En réalité, volant à une vitesse de 4 à 500 kms à l'heure et larguant leurs engins de 4 à 6000 mètres de hauteur, les bombardiers arrosaient forcément une surface considérable au petit bonheur des trajectoires et des déviations dues à d'aussi considérables altitude et vélocité !
Pour le témoin qu'est Marcelo de Zarobe, « la responsabilité du massacre incombe donc bien aux aviateurs américains et non à la D.C.A. allemande ».
D'autant plus que la 8e US Air Force bombardait selon la méthode « dropping on the leader » : quand le leader lâchait ses bombes, tous les autres en faisaient autant.
Etant donné la formation en diamant de l'escadrille qui s'étendait sur près d'un kilomètre de large et autant de profondeur, le tapis de bombes ainsi largué en l'espace de quelques minutes, couvrait au sol une surface considérable dans laquelle était obligatoirement comprise la cible.

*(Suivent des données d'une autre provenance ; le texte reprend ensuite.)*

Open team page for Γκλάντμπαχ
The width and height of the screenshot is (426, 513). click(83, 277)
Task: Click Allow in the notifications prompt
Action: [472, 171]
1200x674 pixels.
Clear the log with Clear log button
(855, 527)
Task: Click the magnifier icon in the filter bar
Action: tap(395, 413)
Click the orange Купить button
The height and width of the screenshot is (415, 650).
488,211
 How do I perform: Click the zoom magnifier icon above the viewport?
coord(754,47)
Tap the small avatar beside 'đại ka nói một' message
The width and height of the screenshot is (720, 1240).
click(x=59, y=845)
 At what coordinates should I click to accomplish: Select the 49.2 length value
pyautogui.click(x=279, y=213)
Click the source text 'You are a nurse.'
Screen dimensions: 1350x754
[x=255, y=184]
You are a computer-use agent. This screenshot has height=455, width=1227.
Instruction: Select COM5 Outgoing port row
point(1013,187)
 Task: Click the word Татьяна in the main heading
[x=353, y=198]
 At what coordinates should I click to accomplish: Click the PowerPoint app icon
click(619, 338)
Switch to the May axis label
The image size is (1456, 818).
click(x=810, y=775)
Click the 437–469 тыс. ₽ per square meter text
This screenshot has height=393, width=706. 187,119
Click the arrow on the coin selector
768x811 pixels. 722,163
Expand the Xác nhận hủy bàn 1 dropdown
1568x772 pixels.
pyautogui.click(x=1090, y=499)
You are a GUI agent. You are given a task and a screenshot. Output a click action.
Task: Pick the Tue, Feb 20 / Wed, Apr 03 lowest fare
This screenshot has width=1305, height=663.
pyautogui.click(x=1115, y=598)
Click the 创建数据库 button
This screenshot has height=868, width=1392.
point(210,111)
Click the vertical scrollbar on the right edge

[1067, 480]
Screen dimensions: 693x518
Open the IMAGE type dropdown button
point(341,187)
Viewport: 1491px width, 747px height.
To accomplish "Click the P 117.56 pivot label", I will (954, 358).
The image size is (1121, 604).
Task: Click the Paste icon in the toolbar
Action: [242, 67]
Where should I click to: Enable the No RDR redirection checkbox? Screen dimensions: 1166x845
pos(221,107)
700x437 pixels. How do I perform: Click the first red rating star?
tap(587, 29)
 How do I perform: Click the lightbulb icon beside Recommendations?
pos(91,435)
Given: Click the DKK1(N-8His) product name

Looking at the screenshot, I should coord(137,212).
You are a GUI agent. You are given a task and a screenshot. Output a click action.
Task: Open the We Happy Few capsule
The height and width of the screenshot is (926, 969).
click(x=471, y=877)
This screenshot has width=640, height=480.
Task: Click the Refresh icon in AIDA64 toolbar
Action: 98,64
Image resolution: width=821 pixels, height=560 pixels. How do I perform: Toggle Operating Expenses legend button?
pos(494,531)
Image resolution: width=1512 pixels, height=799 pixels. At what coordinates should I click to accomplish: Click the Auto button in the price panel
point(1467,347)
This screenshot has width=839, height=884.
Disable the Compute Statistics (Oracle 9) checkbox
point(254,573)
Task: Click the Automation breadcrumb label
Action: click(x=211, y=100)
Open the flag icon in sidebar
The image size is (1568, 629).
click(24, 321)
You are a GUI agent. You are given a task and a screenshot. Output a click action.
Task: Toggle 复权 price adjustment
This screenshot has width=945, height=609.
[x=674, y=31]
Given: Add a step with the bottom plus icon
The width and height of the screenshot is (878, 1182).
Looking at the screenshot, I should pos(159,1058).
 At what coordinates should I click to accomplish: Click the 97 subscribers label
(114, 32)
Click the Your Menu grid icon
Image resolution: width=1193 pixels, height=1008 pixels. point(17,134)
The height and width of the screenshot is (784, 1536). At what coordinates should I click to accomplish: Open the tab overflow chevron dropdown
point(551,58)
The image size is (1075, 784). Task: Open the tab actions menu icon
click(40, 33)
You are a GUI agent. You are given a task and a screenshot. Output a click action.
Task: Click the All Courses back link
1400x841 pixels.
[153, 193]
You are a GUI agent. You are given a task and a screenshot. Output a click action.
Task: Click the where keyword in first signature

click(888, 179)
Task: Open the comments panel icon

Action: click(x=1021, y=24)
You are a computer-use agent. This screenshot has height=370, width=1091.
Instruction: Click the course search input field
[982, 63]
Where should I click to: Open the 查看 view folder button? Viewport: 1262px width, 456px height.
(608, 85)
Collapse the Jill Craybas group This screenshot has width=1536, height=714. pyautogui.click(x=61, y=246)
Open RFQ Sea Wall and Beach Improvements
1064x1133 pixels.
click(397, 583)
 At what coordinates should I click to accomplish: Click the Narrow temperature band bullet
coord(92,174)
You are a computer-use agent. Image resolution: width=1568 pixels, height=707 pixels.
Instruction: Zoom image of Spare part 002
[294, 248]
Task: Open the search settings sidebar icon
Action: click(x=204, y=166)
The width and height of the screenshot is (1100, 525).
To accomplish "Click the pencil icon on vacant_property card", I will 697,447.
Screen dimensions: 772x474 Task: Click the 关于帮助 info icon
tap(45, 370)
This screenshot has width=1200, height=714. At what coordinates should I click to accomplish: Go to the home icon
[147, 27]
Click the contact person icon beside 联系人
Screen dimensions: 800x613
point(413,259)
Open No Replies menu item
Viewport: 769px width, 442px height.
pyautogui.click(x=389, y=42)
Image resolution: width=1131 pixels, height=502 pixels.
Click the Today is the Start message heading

Quant aux bombes à fragmentation utilisées, très meurtrières, elles étaient destinées à projeter des fragments métalliques à de très hautes vitesses, équivalentes à celle d’une balle de fusil, de façon à raser toute concentration de troupes ou d’avions au sol.
Mais quel était donc leur objectif à Biarritz ? Ni U2, ni troupes d'élites, seulement une promo de jeunes aviateurs allemands (il y avait une école à Parme) qui fêtaient l'obtention de leur brevet !
Mais alors, à quoi était dû le bombardement du centre de Biarritz ?
Pour Marcelo de Zarobe qui avait étudié la question de fond en comble, il serait « le résultat d’une ou plusieurs erreurs ou confusions dues à l’inexpérience et / ou à la précipitation de certains équipages du second groupe de bombardement, pressés d’en finir ».
D'autant plus que l'éloignement de cette mission leur faisait craindre de manquer de carburant.
Un des pilotes, interviewé par Marcelo de Zarobe semble le confirmer : « Etant peu familiarisés avec les techniques nouvelles de bombardement et avec des hommes neufs, n’importe quoi d’imprévu a pu arriver. Nous n’étions pas parfaits, loin de là. Il se peut également que certains bombardiers, un peu nerveux et pressés d’en finir, aient lâché leurs bombes un peu trop tôt. Dans ce cas, elles ont été trop courtes et sont tombées sur la Ville ».